Unsung Classics, Part 5
As the longest-running guitarist for the world-famous Red Hot Chili Peppers, one could argue that John Frusciante is not exactly as ‘under the radar’ as the artists that have featured […]
As the longest-running guitarist for the world-famous Red Hot Chili Peppers, one could argue that John Frusciante is not exactly as ‘under the radar’ as the artists that have featured before in this column. While this is a fair assessment, what is less known is that the man is also a truly prolific solo artist, who produced an impressive catalogue during his tenure in the Chilis, and has departed their ranks in order to fully focus on his own work. It is one of his albums that I will be focusing on this week;
To Record Only Water For Ten Days, Warner Bros, 2000
Before making this album, John Frusciante was wracked by a ruinous drug addiction; he had lost his teeth, acquired horrific burns to his arms by accidentally lighting himself on fire while freebasing cocaine, and become skeletally thin. In short, he was a wreck. But, in 1998, with coercion from friends, he checked himself into rehab, and emerged totally clean, and To Record Only Water… was what resulted. It is the sound of a man who has been through hell and emerged in one piece; in spite of his rock/funk background, Frusciante’s efforts here owe much to ‘80s new wave and synthpop, with the dark mood of Depeche Mode and New Order being obvious touchstones. To Record…’s production is simple and imperfect, but the slightly grainy textures add a feeling of homespun warmth which can sometimes be absent from electronically focused albums. Its instrumentation is fairly sparse; it is simply Frusciante, electric and acoustic guitars, programmed drum loops, and warm washes of synth.

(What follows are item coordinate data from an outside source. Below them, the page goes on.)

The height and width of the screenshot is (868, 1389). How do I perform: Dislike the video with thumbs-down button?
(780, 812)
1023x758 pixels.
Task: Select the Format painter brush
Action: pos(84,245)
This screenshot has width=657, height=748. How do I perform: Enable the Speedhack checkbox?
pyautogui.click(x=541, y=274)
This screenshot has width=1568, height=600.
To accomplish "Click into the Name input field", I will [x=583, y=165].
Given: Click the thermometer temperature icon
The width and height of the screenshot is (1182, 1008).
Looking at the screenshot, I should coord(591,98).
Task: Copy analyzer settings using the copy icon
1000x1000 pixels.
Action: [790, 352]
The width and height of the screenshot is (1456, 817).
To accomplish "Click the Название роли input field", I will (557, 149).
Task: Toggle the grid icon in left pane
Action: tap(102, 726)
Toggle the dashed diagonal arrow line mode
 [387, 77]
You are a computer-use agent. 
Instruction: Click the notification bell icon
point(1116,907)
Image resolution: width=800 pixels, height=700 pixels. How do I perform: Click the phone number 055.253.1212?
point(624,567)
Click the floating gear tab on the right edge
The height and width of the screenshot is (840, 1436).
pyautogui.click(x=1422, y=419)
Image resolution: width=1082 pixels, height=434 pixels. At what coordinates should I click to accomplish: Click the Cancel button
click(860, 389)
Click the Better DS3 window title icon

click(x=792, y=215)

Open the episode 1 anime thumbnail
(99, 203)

Right from the off, there is a sense of energy; opener ‘Going Inside’ opens with strong, clean rhythm guitar and a wailing, fuzzy guitar solo which is bound to grab your attention; lyrically, Frusciante tackles the ghost of his former demons “I moved this fight away / By doing things there’s no reason to do.” Every song is superbly constructed and consistently melodic; ‘With No One’, ‘Murderers’ and ‘Moments Have You’ are of particular note. There are also a few moments where the mood turns reflective and sombre; ‘The First Season’ builds a palpable atmosphere through Frusciante’s strong vocals and the intermingling of his acoustic guitar and humming synthesiser, while ‘Ramparts’ is a beautiful instrumental, a lilting dialogue between fingerpicked six-strings.
To Record Only Water… takes the best parts of synthpop and new wave and meshes them with the passion and focus of a truly brilliant guitarist and musician. Composed of precious few components, it evolves into something far more than the sum of its parts. Frusciante has gone on to make many more fine albums, but none of them are as consistent or as focused as this fifteen song collection. Even if you aren’t a particular fan of the genres mentioned here, you owe it to yourself to at least give this album a try. It is a triumphant milestone from one of rock’s genuine luminaries.